Speech Onset

Dear Audeme Team,

I have a question about the speech onset detection. I would like to detect a speech pattern in realtime, but since the overhead of the computation seems to be to huge, this might not be possible. Instead I would like to detect any speech pattern as quick as possible. It seems that this could be possible since there is a threshold for speech detection. Is there a way to get the timepoint where a speech pattern is detected instead of noise or background tones ?

About the only think I can think of is to set the call sign to be empty. Then MOVI reacts to any pattern. Together with the noise threshold, this can be tuned to be more specific. Other than that MOVI does not allow tuning any of the timings.

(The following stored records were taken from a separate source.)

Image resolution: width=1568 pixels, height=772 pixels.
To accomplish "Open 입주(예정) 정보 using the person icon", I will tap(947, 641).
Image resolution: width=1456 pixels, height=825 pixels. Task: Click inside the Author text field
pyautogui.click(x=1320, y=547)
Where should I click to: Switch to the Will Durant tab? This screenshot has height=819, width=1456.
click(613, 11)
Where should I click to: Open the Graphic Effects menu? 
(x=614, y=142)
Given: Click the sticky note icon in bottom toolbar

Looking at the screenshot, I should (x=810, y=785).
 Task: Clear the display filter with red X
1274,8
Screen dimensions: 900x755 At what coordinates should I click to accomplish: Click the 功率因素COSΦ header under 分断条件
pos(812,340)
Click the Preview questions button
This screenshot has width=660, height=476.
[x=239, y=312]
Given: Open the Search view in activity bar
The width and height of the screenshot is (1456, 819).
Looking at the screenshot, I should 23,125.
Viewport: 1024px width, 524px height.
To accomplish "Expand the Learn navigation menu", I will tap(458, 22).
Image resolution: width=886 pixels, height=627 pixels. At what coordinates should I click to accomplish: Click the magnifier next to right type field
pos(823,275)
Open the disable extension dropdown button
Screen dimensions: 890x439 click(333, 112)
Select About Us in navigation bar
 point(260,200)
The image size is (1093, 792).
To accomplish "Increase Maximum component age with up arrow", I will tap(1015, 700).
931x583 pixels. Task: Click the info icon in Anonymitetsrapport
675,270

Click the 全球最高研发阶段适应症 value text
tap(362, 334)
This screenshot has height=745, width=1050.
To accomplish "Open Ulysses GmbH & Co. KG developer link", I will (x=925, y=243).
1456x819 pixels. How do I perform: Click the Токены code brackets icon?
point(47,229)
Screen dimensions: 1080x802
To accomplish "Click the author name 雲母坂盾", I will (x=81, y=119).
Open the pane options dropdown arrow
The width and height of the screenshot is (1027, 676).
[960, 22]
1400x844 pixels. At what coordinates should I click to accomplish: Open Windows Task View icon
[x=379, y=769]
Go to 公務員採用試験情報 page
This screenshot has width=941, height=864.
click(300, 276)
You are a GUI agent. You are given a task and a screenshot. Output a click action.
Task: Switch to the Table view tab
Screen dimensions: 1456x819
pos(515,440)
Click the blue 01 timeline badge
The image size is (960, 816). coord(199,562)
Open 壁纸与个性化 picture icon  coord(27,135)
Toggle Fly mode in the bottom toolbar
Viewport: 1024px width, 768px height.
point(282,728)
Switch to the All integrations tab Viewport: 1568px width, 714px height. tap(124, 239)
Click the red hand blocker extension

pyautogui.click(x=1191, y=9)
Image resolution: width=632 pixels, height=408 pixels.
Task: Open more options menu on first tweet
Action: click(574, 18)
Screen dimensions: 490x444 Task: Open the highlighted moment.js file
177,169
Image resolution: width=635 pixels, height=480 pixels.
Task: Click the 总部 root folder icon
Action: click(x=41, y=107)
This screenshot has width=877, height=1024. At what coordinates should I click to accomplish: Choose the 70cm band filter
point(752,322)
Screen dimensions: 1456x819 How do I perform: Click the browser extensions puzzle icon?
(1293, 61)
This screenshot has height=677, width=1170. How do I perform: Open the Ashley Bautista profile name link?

Hope this scheds some light,
Gerald

I am not using a callsign for my tests. I tuned the noise threshold already. My problem here is, that I need to know when a word is spoken, before any classification happens. I would like to use the MOVI to trigger a movement with an Exoskeleton, but to do so it is necessary to detect the speech onset (not the classification) as soon as possible. As a workaround, I attached another microphone to the Arduino and I am using a simple threshold to detect the speech onset (after smoothing the audio signal). It works well, but I would like to use the mic on the MOVI to detect the onset. Is it possible to get a feedback from MOVI, when the speech onset is detected ? If not, is it possible to get the raw audio signals from the mic ?

best Regards
Niklas

No and no, unfortunately. Using a Raspberry PI to get the raw signal from the MIC and doing threshold detection there is your best bet. An Arduino probably doesn’t have enough power to do pattern recognition on raw signals. MOVI doesn’t allow access to the raw signal and also doesn’t give you trigger thresholds. Again, the 9600bps connection between the Arduino and MOVI would just not be fast enough for things like that.

Okay, thank you for your fast reply! Maybe another approach would work as well. I measured the time between a spoken word and the correct classification (the detection of the defined word from MOVI). It was about 1.2 seconds. If this delay would be constant and known, that would work for my use case. So I ask myself which conditions effect the time of the classification result (e.g. distance to the mic or magnitude of the audio signal).

I can look up the timings but it will be a few days. 1.2 sec sounds about right.

That would be great! It would be most helpful to know how much the delay varies under different conditions. It would also be important to know if the classification algorithm is deterministic, since computation time would vary otherwise.